#### Data provided ####

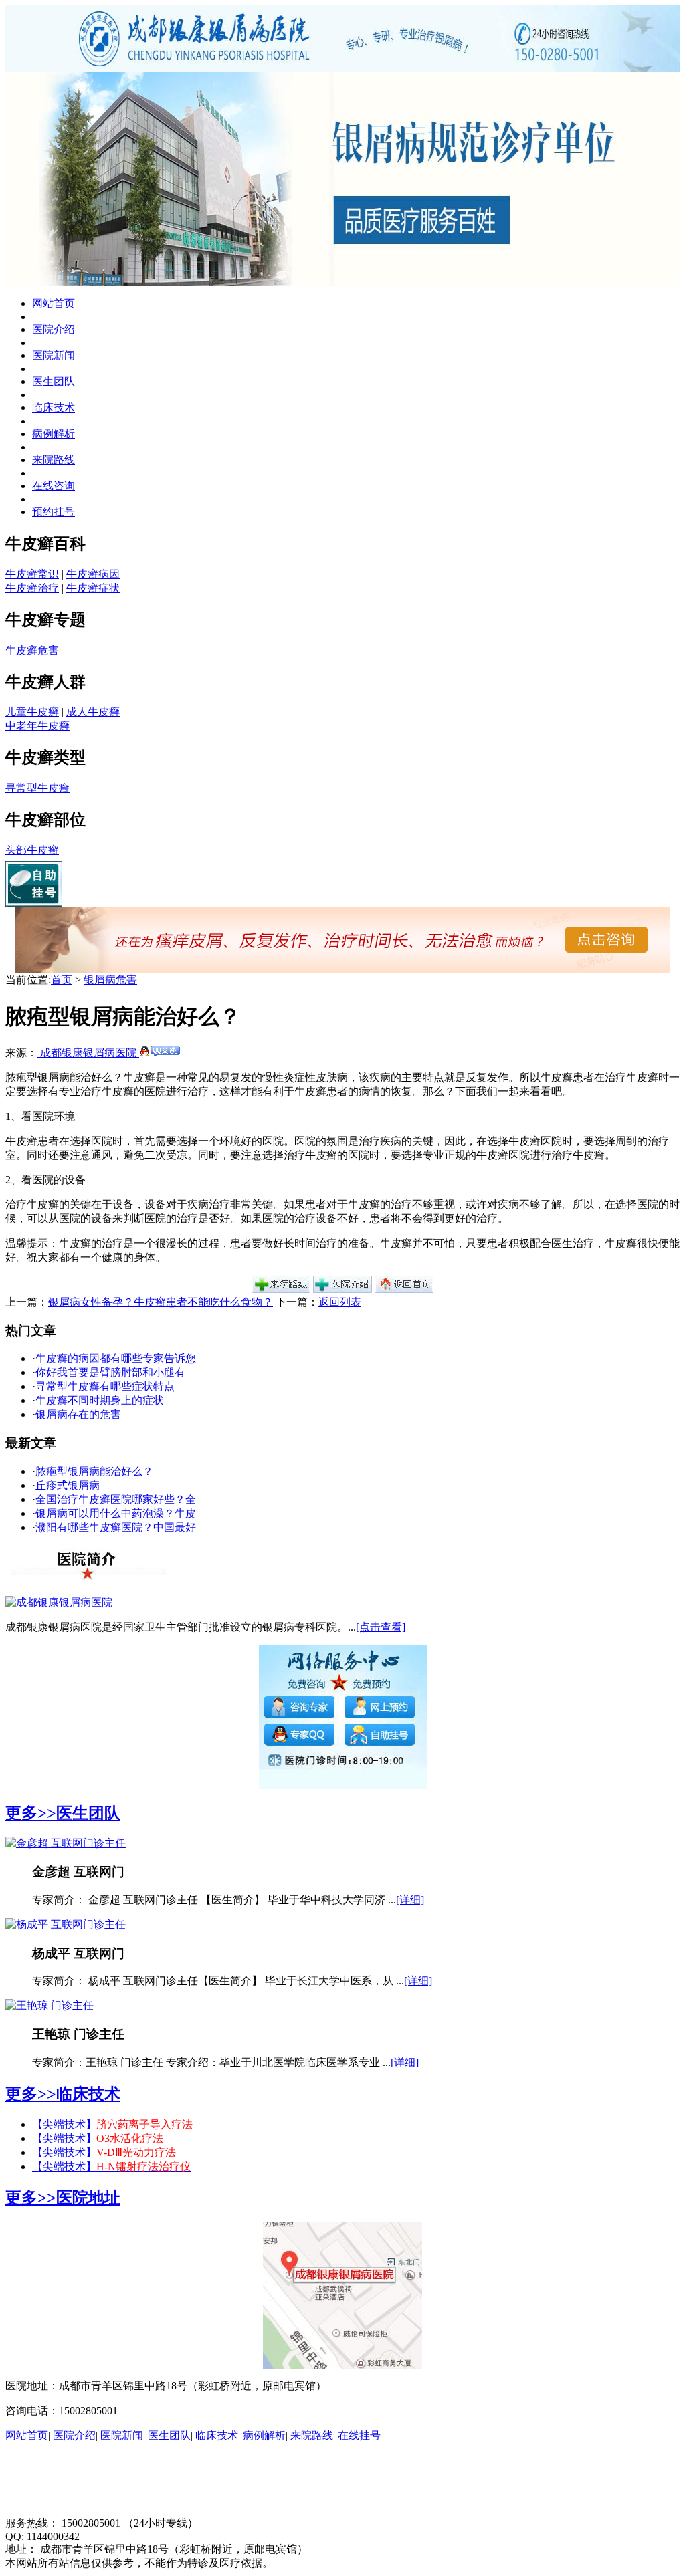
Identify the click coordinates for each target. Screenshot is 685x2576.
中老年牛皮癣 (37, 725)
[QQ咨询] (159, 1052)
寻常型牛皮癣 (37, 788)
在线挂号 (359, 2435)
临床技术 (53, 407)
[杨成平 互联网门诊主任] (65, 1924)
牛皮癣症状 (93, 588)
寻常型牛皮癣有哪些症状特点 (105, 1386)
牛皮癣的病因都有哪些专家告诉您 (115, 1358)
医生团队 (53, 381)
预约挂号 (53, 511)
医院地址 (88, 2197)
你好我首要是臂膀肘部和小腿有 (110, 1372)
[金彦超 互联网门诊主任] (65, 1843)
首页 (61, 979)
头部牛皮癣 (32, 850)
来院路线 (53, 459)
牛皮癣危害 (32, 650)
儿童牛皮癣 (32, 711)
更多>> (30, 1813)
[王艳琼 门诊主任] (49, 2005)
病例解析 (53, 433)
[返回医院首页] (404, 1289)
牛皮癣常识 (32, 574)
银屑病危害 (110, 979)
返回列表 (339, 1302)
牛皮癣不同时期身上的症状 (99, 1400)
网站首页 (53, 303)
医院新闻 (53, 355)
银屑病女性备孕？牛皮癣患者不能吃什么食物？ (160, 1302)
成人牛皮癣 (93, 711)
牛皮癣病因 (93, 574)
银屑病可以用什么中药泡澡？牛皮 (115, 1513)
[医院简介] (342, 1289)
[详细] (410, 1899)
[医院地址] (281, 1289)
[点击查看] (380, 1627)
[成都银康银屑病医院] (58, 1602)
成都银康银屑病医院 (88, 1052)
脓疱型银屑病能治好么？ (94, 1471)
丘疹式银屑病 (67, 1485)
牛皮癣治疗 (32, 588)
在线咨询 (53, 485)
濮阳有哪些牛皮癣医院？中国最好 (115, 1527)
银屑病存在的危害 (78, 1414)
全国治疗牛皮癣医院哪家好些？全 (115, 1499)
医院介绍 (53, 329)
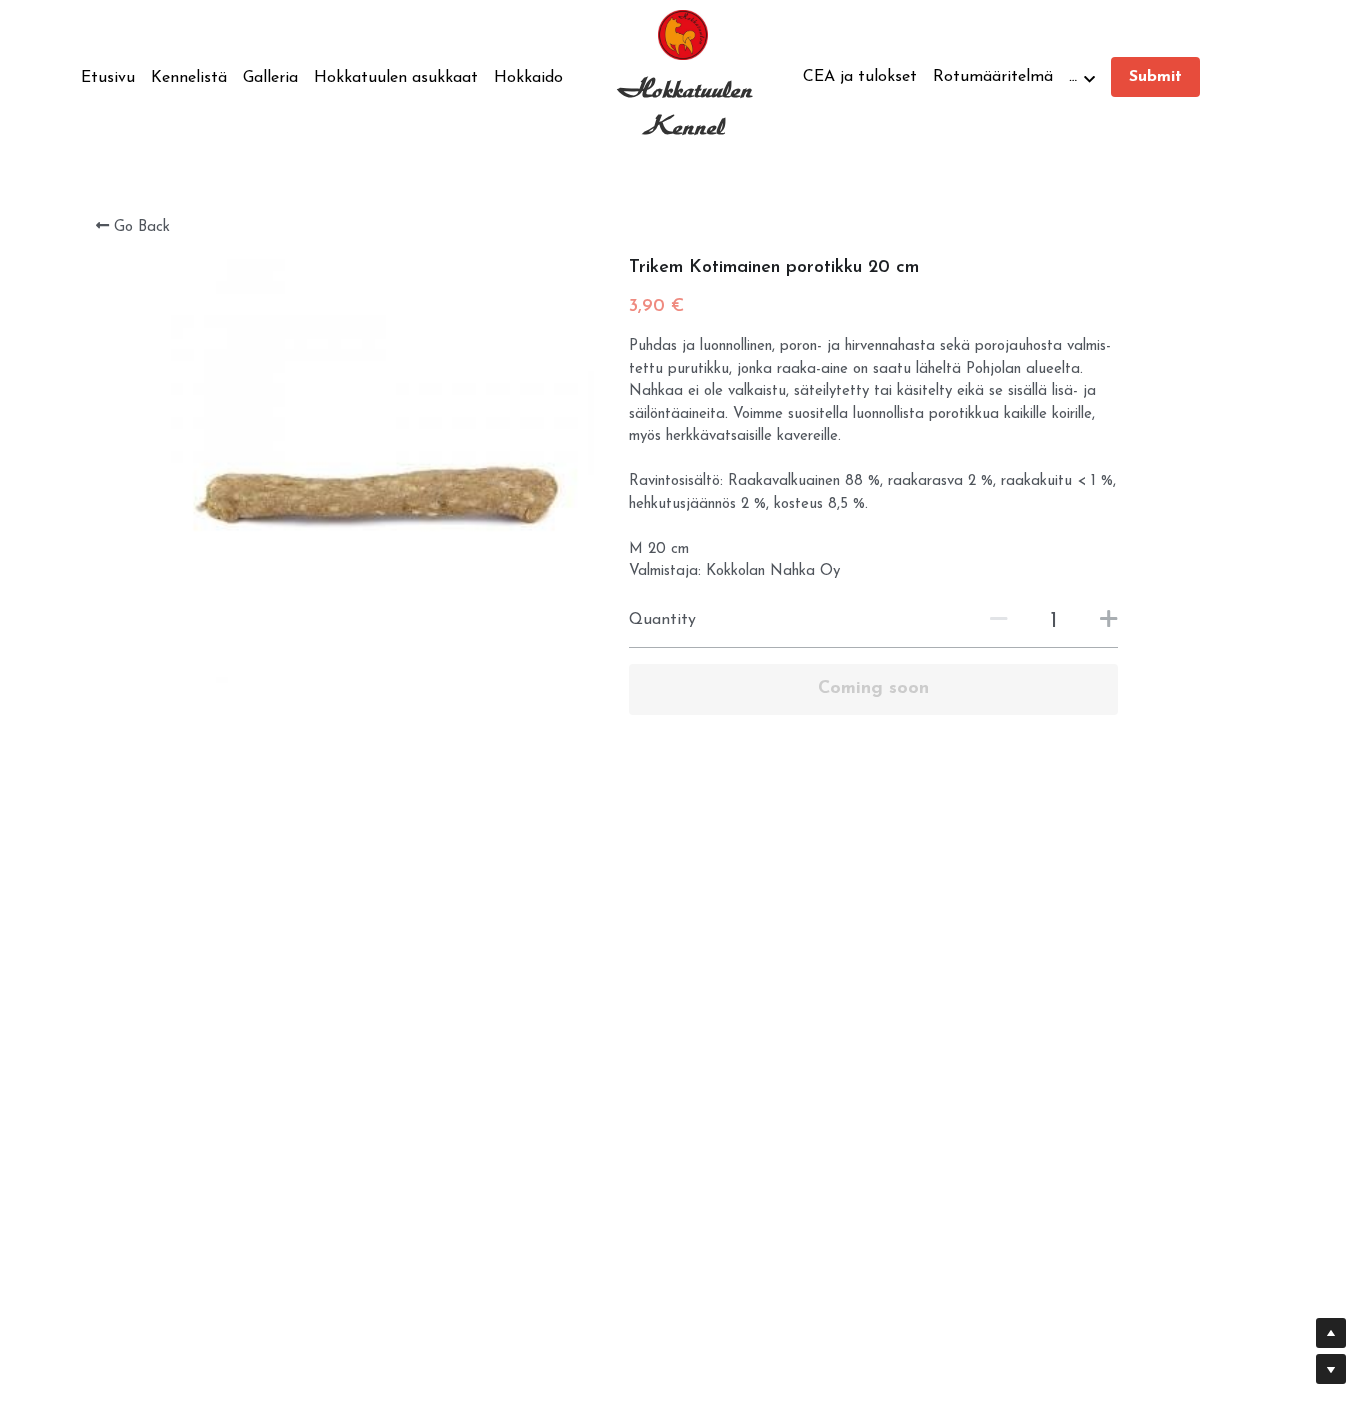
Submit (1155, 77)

####

[Task directions]
An exact copy is needed of the lines running from the one with "返回列表 (339, 1302)" through the end of the data above, and of those lines only, without pictures.

[Answer box]
返回列表 (339, 1302)
牛皮癣不同时期身上的症状 (99, 1400)
网站首页 (53, 303)
医院新闻 (53, 355)
银屑病女性备孕？牛皮癣患者不能吃什么食物？ (160, 1302)
成人牛皮癣 (93, 711)
牛皮癣病因 (93, 574)
银屑病可以用什么中药泡澡？牛皮 (115, 1513)
[医院简介] (342, 1289)
[详细] (410, 1899)
[医院地址] (281, 1289)
[点击查看] (380, 1627)
[成都银康银屑病医院] (58, 1602)
成都银康银屑病医院 (88, 1052)
脓疱型银屑病能治好么？ (94, 1471)
丘疹式银屑病 (67, 1485)
牛皮癣治疗 (32, 588)
在线咨询 (53, 485)
濮阳有哪些牛皮癣医院？中国最好 (115, 1527)
银屑病存在的危害 (78, 1414)
全国治疗牛皮癣医院哪家好些？全 (115, 1499)
医院介绍 (53, 329)
Submit (1155, 77)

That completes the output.